Stern writes, "Harvey claimed that no man over forty was found to adopt the doctrine of circulation of the blood," placing Harvey with an idea attributed to Max Planck, that scientific ideas win because their opponents eventually die.  

Medical Progress and Leadership

In a new book, biotechnology expert Brian Smith (2022) explains that the life sciences and medical technology are an ecosystem with many parts, and often not well-designed to achieve effective medical progress.   Many ecosystems have disparate goals (NIH, biopharma, investors, payors, physicians, patiens, and so on).  I was reminded of the role of leadership in these situations by page 1 of a book by Kissinger (2022).  Imagine the following paragraph in regards to the health innovation context -- such as CMS National Coverage Determinations, or CMS "Transitional Coverage for New Technologies," or the MolDx molecular test program.  

"Any society is perpetually in transit between a past that forms its memory, and a vision of the future that inspires its evolution.  Along this route, leadership is help people reach from where they are to where they have never been,and, sometimes, can scarcely imagine going.  ...[Leaders] must balance what they know, which is drawn from the past, with what they intuit about the future, which is inherently conjectural and uncertain.  It is this intuitive grasp of direction that enables leaders to set objectives and lay down a strategy...communicating objectives and rallying support."

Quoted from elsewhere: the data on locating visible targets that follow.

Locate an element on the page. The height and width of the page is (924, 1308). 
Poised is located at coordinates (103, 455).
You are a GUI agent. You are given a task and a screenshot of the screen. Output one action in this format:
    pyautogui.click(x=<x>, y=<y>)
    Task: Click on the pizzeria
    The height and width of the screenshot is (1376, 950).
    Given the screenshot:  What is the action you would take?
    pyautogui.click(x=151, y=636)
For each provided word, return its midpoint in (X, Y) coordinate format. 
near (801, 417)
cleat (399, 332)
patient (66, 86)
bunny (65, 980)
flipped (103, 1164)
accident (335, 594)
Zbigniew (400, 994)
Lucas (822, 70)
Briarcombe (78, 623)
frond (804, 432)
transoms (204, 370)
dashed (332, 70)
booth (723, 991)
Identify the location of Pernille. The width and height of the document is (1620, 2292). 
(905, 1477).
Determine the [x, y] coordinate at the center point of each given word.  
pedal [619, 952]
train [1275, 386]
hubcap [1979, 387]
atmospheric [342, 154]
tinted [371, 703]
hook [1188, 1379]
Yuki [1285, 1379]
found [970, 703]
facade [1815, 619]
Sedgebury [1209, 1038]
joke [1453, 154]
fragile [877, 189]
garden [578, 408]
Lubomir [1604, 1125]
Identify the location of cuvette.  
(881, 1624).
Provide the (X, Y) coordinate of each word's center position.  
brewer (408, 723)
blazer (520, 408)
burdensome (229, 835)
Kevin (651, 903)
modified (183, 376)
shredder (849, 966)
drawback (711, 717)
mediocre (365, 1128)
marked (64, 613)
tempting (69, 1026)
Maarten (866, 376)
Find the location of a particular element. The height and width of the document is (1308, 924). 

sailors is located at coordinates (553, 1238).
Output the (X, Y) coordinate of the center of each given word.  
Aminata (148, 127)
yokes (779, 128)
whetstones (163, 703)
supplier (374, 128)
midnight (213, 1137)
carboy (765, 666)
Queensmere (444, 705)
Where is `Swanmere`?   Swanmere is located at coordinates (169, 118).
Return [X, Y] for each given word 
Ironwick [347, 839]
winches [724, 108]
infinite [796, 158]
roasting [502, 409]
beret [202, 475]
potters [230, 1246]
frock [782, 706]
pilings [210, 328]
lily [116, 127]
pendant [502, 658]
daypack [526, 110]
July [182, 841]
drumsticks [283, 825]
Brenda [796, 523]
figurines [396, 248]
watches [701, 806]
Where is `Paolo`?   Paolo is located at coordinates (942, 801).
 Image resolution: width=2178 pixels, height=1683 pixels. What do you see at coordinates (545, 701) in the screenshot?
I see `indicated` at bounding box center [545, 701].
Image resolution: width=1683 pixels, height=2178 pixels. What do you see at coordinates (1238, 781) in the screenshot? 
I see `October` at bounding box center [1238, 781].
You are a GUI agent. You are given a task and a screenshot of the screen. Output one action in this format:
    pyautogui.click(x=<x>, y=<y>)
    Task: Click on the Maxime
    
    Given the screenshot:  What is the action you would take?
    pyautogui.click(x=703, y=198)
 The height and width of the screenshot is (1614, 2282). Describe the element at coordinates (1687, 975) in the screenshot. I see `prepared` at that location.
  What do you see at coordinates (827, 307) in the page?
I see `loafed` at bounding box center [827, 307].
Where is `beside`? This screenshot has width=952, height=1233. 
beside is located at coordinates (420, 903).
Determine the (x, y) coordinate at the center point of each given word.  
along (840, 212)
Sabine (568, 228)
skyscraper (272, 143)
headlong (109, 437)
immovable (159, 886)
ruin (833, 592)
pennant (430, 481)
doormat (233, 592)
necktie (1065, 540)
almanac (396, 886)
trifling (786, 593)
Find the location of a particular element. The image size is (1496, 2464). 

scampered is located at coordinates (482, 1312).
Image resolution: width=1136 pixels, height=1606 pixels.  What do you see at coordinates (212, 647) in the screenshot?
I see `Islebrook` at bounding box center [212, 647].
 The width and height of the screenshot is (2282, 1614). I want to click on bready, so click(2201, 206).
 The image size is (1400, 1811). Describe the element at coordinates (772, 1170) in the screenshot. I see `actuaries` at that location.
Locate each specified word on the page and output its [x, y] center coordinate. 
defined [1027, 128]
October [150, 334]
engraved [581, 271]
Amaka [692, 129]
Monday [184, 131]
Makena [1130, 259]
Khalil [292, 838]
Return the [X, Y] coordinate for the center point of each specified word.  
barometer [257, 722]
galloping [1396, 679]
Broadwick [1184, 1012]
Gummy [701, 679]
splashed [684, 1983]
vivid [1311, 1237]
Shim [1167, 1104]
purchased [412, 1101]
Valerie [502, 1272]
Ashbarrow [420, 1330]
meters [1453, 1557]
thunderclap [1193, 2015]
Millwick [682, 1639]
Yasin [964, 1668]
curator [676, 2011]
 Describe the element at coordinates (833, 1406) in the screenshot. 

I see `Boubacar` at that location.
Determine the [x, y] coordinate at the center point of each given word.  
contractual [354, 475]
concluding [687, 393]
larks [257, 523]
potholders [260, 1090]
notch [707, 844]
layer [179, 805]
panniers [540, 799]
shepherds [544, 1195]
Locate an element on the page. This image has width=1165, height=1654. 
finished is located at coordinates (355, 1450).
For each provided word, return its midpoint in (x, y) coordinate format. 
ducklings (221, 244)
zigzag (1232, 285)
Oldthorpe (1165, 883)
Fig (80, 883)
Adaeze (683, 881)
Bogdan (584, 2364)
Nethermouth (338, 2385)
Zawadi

Although I didn't have this quote at that time, it's this thought I had in mind when I wrote that I was disappointed that a recent CMS two-day workshop on "Evidence Development" focused its expert panel on answering only questions about methodology and not where we should be going and  why.   To me, this is like a focus on how thick the asphalt on a road should be, displacing a chance to focus on to where the road should be built and why.  The "methods-only" focus (or any other single-minded focus) there in the payor silo powers the separately-spinning and inefficient medtech ecosystem that Smith (2022) writes about.  


By the way, in the field of diagnostic testing, the concept of "value" as clinical utility is not new.  When I was in medical school in the 1980s, we students were asked, "Why order that test, and how will it impact this patient's care?"   And in 1800 when Laennec discovered the stethoscope, one naysayer immediately took the position, "You will learn nothing by it, and, if you do, you cannot treat the disease any better," which is pretty good for a 223-year-old definition of clinical utility from a diagnostic procedure.  (Hellman, 2001, p X).  


Hellman H (2001)  Great Feuds in Medicine.

Hellman H (2006) Great Feuds in Mathematics.

Kissinger H (2022) Leadership.

Smith B (2022) Darwin's Medicine: How Business Models in the Life Sciences are Evolving.

Stern B (1941)  Society and Medical Progress.

Planck's original quote, 1948 (Gegner allmählich aussterben).